- Exercise brief: Look through the records that follow and state how many lines hold the word "Expand", without adding anything.

┄┄┄┄┄┄┄┄┄┄┄┄┄┄┄┄┄┄┄┄

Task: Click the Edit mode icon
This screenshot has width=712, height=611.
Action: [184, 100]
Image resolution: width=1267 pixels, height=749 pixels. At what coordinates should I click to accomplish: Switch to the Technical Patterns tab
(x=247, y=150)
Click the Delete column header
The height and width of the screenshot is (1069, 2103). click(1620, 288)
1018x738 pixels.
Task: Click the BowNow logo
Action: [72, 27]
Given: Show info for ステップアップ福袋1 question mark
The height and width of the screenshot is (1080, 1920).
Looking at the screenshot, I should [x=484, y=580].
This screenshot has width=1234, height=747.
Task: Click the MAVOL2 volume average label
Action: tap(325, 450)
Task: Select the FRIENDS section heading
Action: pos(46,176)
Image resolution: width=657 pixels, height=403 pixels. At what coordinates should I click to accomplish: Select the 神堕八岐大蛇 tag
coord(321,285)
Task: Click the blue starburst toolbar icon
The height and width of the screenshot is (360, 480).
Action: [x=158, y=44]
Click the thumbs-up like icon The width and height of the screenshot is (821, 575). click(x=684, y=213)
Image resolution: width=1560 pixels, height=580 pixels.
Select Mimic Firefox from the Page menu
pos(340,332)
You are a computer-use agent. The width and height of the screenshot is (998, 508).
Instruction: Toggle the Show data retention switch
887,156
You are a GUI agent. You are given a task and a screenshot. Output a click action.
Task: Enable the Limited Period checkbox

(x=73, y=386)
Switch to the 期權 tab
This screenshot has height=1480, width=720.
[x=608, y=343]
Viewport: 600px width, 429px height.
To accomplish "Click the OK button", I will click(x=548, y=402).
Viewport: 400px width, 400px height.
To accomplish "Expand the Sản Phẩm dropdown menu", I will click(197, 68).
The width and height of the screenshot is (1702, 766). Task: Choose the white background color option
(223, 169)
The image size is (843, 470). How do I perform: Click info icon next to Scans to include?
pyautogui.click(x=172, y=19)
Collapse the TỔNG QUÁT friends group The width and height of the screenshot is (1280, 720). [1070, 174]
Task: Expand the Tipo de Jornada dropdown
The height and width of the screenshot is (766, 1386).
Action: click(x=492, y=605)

┄┄┄┄┄┄┄┄┄┄┄┄┄┄┄┄┄┄┄┄

- Problem solution: 2